* **STATED GOAL**
In the video coding patent text below, set down word for word the part that opens with the words containing "Legal claims defining" and closes with "the patent document.".

* **TEXT SHOWN**
Legal claims defining the scope of protection, as filed with the USPTO.
. A method comprising:
. An apparatus comprising:
. A method comprising:
Complete technical specification and implementation details from the patent document.
This application is a continuation of U.S. Ser. No. 18/011,184 (now U.S. Pat. No. ______), which is the National Stage Entry under 35 U.S.C. § 371 of Patent Cooperation Treaty Application No. PCT/EP2021/065209, filed Jun. 8, 2021, which claims priority from European Patent Application No. 20305668.4, filed Jun. 18, 2020, European Patent Application No. 20306137.9, filed Sep. 30, 2020, and European Patent Application No. 21305378.8, filed Mar. 26, 2021, the disclosures of each of which are incorporated by reference herein in their entireties.
At least one of the present embodiments generally relates to a method or an apparatus for video encoding or decoding, and more particularly, to a method or an apparatus featuring a new information being representative of at least a transform to be applied to the residue of an image block when this block is predicted by a neural network-based intra prediction mode.
To achieve high compression efficiency, image and video coding schemes usually employ prediction, including motion vector prediction, and transform to leverage spatial and temporal redundancy in the video content. Generally, intra or inter prediction is used to exploit the intra or inter frame correlations, then the difference between an original image block and its prediction, often denoted as prediction error or prediction residual, is transformed, quantized, and entropy coded. To reconstruct the video, the compressed data are decoded by inverse processes corresponding to the entropy coding, quantization, transform, and prediction.
Recent additions to video compression technology include various industry standards, versions of the reference software and/or documentations such as Joint Exploration Model (JEM) and later VTM (Versatile Video Coding (VVC) Test Model) being developed by the JVET (Joint Video Exploration Team) group. The aim is to make further improvements to the existing HEVC (High Efficiency Video Coding) standard.
Existing methods for coding and decoding show some limitations in the choice of the one or more transform(s) to apply to the residue of an image block, for example when this block is predicted by a neural network-based intra prediction mode. Therefore, there is a need to improve the state of the art.
The drawbacks and disadvantages of the prior art are solved and addressed by the general aspects described herein.

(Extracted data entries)
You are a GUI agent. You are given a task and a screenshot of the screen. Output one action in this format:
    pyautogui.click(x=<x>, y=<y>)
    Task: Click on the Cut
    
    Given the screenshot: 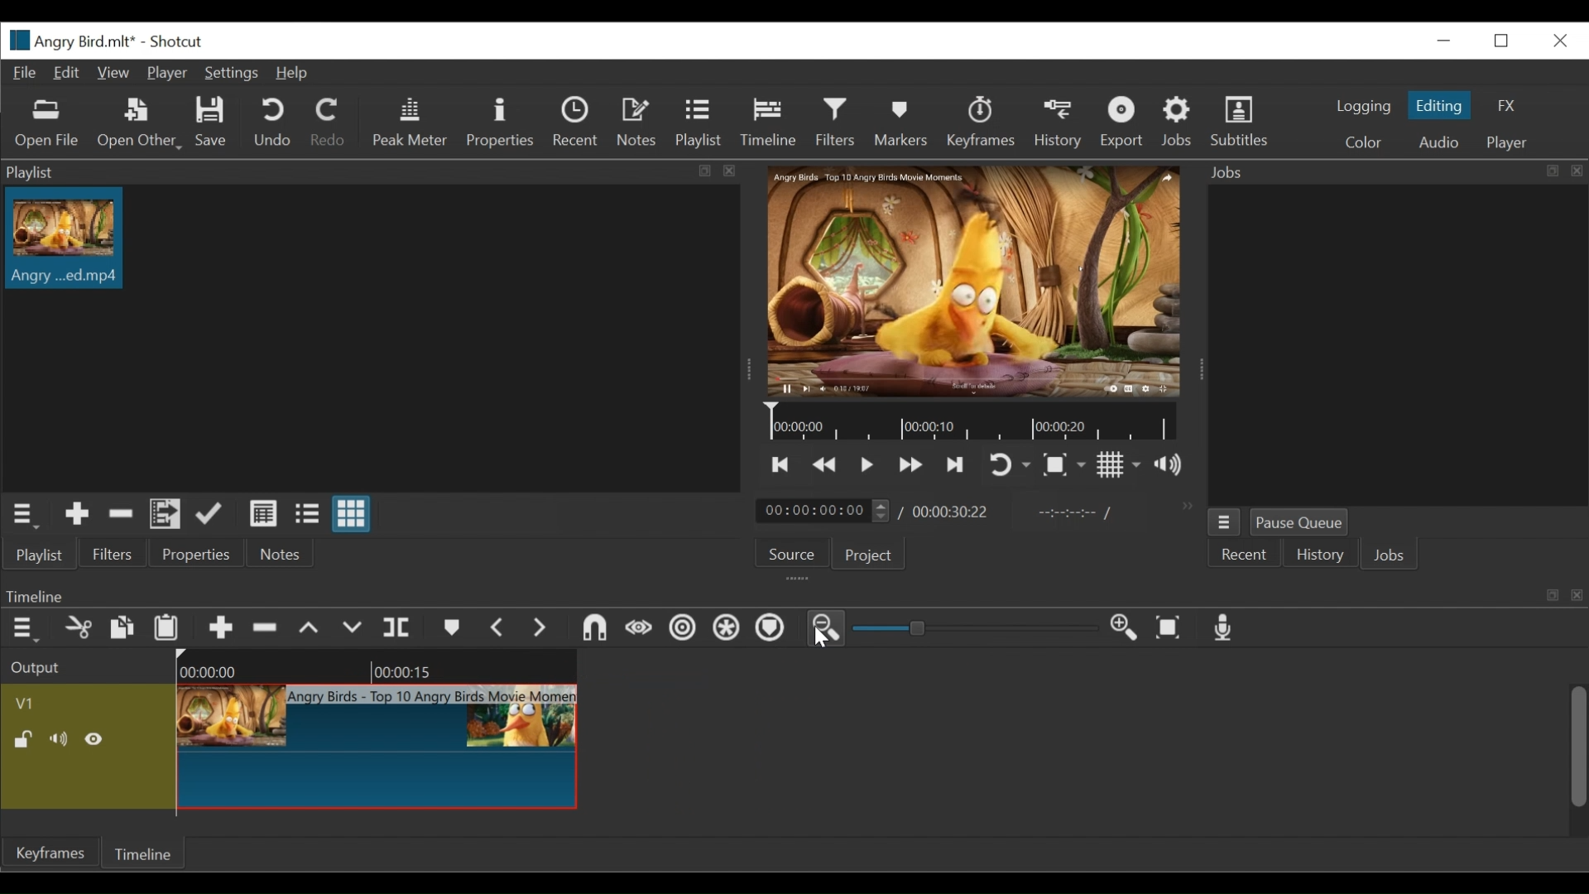 What is the action you would take?
    pyautogui.click(x=76, y=627)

* **REPLY**
Legal claims defining the scope of protection, as filed with the USPTO.
. A method comprising:
. An apparatus comprising:
. A method comprising:
Complete technical specification and implementation details from the patent document.